Además, un coche así no se mantiene como un vehículo normal. El coste de propiedad puede ser muy alto aunque apenas se use, porque entran en juego neumáticos, revisiones especializadas, almacenamiento climatizado y controles periódicos. Para mí, ese es el matiz que mucha gente olvida: en una pieza de este nivel, el precio de compra es solo la primera factura.
Una vez asumido eso, la comparación con otros modelos de la propia Bugatti ayuda a poner la cifra en su sitio.
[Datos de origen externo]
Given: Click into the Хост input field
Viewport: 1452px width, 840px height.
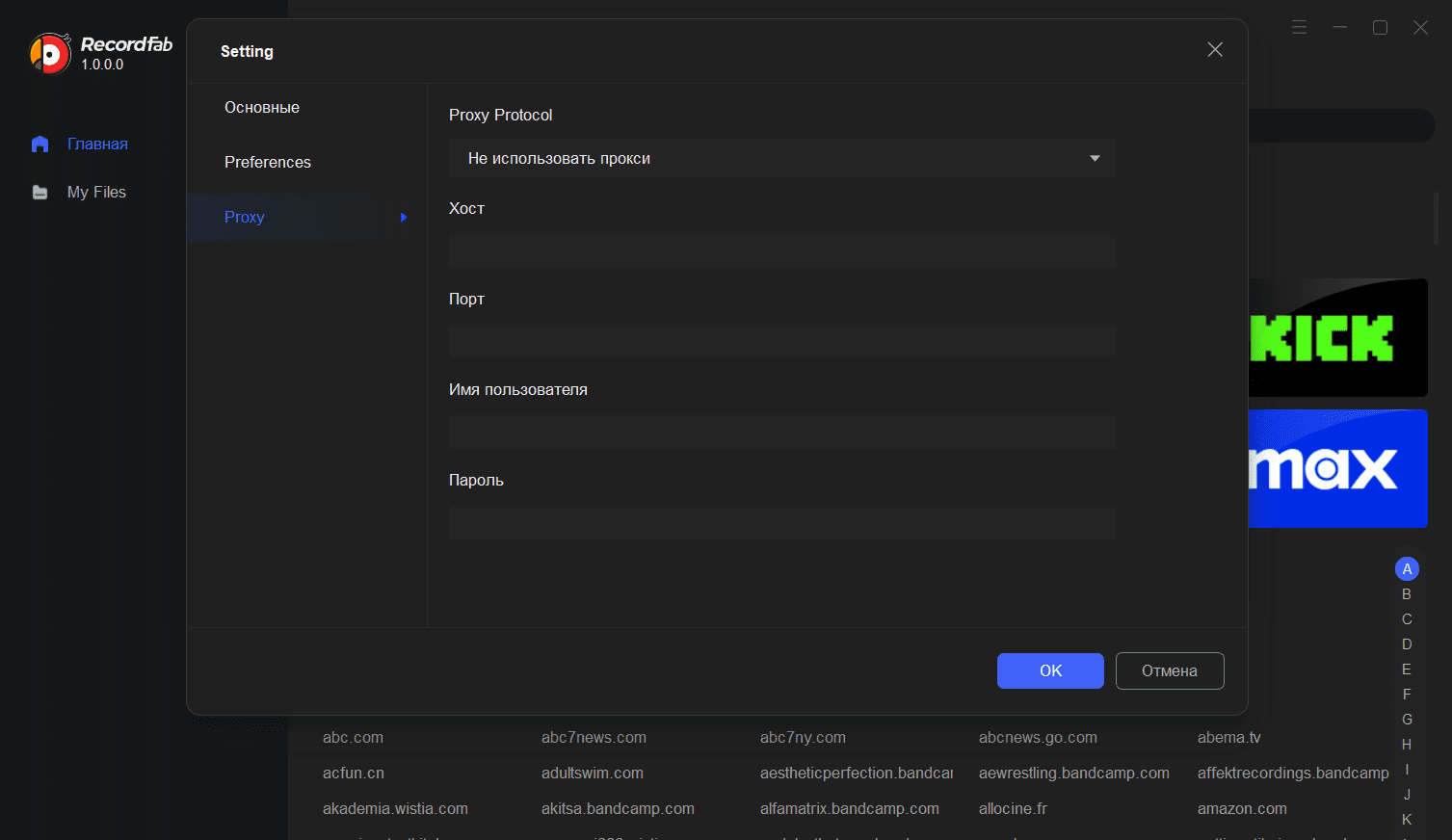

Cómo se compara con otros modelos y marcas de Bugatti
La mejor forma de entender La Voiture Noire no es compararla con un deportivo cualquiera, sino con otros Bugatti de producción limitada. Ahí es donde se ve de verdad dónde está la barrera de precio dentro de la propia marca.
| Modelo | Precio de referencia | Unidades | Qué lo define |
|---|---|---|---|
| La Voiture Noire | 11 millones de euros antes de impuestos; 16,7 millones con impuestos en la presentación | 1 | One-off de coleccionista, homenaje histórico y artesanía extrema |
| Centodieci | 8 millones de euros por unidad | 10 | Edición muy exclusiva inspirada en el EB110 |
| Divo | 5 millones de euros netos por unidad | 40 | Más enfocado a dinamismo y circuito |
| Chiron Super Sport | 3,2 millones de euros netos | Producción muy limitada | La parte más “usable” de la gama extrema de Bugatti |
| Tourbillon | Desde 3,8 millones de euros netos | 250 | Nuevo lenguaje técnico y mecánico de la marca |
La lectura útil de esta tabla no es solo que La Voiture Noire sea más cara. Es que cada salto de precio responde a un salto de exclusividad y de identidad. El Divo ya juega en otra liga frente al Chiron, el Centodieci sube más el listón, y La Voiture Noire se sale por completo de la escala porque es una pieza única.
Si uno entiende esa jerarquía, deja de mirar el precio como si fuera una exageración aislada. Lo ve como una consecuencia natural del tipo de coche que Bugatti quiso construir. Y eso lleva a la pregunta más interesante: ¿qué valor tiene hoy realmente?
La lectura más útil de su valor en 2026
En 2026, yo no leería La Voiture Noire como una compra “razonable” ni como una inversión que se analiza con una tabla de depreciación normal. Ese enfoque se queda corto. Aquí mandan la historia de la unidad, la documentación, el estado de conservación y, sobre todo, el hecho de que sea una pieza irrepetible.
Si apareciera una oportunidad en el mercado secundario, el precio ya no dependería de un catálogo, sino de varios factores muy concretos:
- Procedencia y trazabilidad del coche.
- Originalidad de acabados, piezas y configuración.
- Estado mecánico y estético.
- Historial de uso, mantenimiento y exposición pública.
- Discreción de la operación, que en este segmento puede mover mucho el importe final.
Por eso, cuando alguien me pregunta si el precio es alto, mi respuesta es sí, pero por razones distintas a las de un superdeportivo corriente. No se paga solo por rendimiento; se paga por irrepetibilidad. Y esa es la clave que explica por qué La Voiture Noire sigue llamando tanto la atención años después de su presentación.
Si lo que buscabas era una cifra, ya la tienes. Si además querías entender qué hay detrás de ella, la respuesta es simple: en este Bugatti, el precio no refleja solo un coche, sino una pieza de historia convertida en objeto de colección.